> Source data:

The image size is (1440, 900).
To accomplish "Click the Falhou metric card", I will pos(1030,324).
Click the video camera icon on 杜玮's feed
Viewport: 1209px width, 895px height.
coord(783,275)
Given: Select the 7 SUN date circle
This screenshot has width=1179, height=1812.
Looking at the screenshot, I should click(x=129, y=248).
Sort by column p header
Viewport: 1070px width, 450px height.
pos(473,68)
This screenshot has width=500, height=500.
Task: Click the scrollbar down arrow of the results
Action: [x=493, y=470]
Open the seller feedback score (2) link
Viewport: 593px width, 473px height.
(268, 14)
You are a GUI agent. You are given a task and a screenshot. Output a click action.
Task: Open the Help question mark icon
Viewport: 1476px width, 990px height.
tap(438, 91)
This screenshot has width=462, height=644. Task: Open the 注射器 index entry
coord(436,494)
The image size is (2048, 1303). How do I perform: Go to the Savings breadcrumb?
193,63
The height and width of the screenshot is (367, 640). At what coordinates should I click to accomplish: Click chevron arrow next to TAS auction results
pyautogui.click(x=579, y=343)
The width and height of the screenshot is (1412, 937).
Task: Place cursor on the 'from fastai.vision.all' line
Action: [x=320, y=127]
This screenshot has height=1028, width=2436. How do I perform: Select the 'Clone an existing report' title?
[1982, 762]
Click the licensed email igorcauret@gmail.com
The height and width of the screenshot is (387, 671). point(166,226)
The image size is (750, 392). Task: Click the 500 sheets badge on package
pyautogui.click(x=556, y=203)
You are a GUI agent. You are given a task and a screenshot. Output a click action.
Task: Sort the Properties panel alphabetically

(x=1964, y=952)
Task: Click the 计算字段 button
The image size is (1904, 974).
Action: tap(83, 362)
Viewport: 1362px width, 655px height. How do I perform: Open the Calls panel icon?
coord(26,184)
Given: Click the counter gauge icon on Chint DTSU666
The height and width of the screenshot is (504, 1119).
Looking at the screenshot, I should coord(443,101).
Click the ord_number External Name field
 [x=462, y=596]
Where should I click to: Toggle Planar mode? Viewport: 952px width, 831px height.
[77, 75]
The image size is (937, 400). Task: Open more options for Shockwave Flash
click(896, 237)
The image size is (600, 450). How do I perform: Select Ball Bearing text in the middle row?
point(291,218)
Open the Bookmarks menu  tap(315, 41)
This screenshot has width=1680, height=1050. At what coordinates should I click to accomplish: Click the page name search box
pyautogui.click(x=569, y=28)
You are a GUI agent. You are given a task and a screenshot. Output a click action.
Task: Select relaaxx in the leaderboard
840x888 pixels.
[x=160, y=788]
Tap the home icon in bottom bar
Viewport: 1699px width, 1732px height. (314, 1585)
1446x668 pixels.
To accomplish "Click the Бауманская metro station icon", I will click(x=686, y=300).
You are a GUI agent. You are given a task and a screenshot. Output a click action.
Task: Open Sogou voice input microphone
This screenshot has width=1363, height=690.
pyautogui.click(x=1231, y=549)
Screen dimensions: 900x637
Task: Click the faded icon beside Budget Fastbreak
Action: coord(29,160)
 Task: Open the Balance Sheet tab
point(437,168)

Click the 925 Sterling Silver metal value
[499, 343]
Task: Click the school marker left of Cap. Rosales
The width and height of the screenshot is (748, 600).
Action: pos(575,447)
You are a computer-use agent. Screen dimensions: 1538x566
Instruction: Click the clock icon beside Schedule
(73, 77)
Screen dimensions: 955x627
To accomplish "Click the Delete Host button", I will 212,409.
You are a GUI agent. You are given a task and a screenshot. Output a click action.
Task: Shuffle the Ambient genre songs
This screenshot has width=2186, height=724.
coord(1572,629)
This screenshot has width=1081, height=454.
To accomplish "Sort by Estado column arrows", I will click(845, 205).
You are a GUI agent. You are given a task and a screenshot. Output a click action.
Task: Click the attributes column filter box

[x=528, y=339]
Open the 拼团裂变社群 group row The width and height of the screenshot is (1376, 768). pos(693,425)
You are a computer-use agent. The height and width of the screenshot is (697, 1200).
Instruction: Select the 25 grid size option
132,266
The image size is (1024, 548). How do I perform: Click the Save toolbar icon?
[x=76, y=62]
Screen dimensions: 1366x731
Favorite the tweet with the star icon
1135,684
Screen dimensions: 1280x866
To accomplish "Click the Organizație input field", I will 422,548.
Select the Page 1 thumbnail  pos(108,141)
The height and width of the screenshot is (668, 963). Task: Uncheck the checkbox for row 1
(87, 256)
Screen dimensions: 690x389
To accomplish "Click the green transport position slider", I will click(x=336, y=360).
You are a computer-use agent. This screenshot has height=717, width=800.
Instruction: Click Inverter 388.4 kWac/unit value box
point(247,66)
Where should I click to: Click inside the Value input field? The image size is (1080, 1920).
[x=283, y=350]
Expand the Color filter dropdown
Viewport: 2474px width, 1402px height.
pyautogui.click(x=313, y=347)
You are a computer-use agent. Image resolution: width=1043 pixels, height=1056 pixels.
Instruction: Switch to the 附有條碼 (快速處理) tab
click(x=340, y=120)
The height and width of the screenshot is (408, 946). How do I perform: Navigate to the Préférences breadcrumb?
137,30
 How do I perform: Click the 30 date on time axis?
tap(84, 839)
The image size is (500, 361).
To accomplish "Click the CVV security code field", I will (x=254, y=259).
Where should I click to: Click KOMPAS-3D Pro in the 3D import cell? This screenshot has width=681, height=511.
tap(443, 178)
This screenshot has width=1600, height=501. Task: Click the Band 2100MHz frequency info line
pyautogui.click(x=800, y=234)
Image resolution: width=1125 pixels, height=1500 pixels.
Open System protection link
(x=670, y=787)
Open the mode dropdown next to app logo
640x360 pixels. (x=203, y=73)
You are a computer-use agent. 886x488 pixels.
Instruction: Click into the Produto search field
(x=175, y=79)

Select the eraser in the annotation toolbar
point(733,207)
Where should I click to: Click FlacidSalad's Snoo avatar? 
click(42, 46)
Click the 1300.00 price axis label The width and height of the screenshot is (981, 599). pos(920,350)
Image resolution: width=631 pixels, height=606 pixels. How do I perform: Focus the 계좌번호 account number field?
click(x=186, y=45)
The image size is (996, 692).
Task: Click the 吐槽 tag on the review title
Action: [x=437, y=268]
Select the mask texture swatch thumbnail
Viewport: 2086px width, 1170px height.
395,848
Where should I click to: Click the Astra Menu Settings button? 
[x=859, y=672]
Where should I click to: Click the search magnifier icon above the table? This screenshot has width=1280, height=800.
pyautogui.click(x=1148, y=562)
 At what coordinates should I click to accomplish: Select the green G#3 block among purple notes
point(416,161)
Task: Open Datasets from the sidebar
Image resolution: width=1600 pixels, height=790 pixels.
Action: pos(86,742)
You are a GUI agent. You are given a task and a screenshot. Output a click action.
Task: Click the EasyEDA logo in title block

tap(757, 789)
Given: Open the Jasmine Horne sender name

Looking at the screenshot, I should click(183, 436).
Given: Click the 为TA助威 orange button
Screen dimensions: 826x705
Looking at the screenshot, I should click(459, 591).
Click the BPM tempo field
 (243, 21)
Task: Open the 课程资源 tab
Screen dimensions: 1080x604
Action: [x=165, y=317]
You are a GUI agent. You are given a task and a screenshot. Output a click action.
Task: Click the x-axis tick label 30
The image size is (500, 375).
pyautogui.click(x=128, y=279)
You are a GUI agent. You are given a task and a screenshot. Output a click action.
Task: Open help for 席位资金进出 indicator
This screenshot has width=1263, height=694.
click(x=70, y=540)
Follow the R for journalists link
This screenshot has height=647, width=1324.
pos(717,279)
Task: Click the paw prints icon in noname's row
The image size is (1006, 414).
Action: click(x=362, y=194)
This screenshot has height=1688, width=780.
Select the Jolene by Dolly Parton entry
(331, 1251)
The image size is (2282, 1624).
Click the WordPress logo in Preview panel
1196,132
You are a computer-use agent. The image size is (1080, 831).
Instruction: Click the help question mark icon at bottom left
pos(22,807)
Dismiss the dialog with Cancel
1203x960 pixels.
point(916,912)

> Prompt: Set down exactly the lines that begin with the one containing "Given: Click the 为TA助威 orange button" and end with the last line above, and no others.

> Written response:
Given: Click the 为TA助威 orange button
Screen dimensions: 826x705
Looking at the screenshot, I should click(459, 591).
Click the BPM tempo field
 (243, 21)
Task: Open the 课程资源 tab
Screen dimensions: 1080x604
Action: [x=165, y=317]
You are a GUI agent. You are given a task and a screenshot. Output a click action.
Task: Click the x-axis tick label 30
The image size is (500, 375).
pyautogui.click(x=128, y=279)
You are a GUI agent. You are given a task and a screenshot. Output a click action.
Task: Open help for 席位资金进出 indicator
This screenshot has width=1263, height=694.
click(x=70, y=540)
Follow the R for journalists link
This screenshot has height=647, width=1324.
pos(717,279)
Task: Click the paw prints icon in noname's row
The image size is (1006, 414).
Action: click(x=362, y=194)
This screenshot has height=1688, width=780.
Select the Jolene by Dolly Parton entry
(331, 1251)
The image size is (2282, 1624).
Click the WordPress logo in Preview panel
1196,132
You are a computer-use agent. The image size is (1080, 831).
Instruction: Click the help question mark icon at bottom left
pos(22,807)
Dismiss the dialog with Cancel
1203x960 pixels.
point(916,912)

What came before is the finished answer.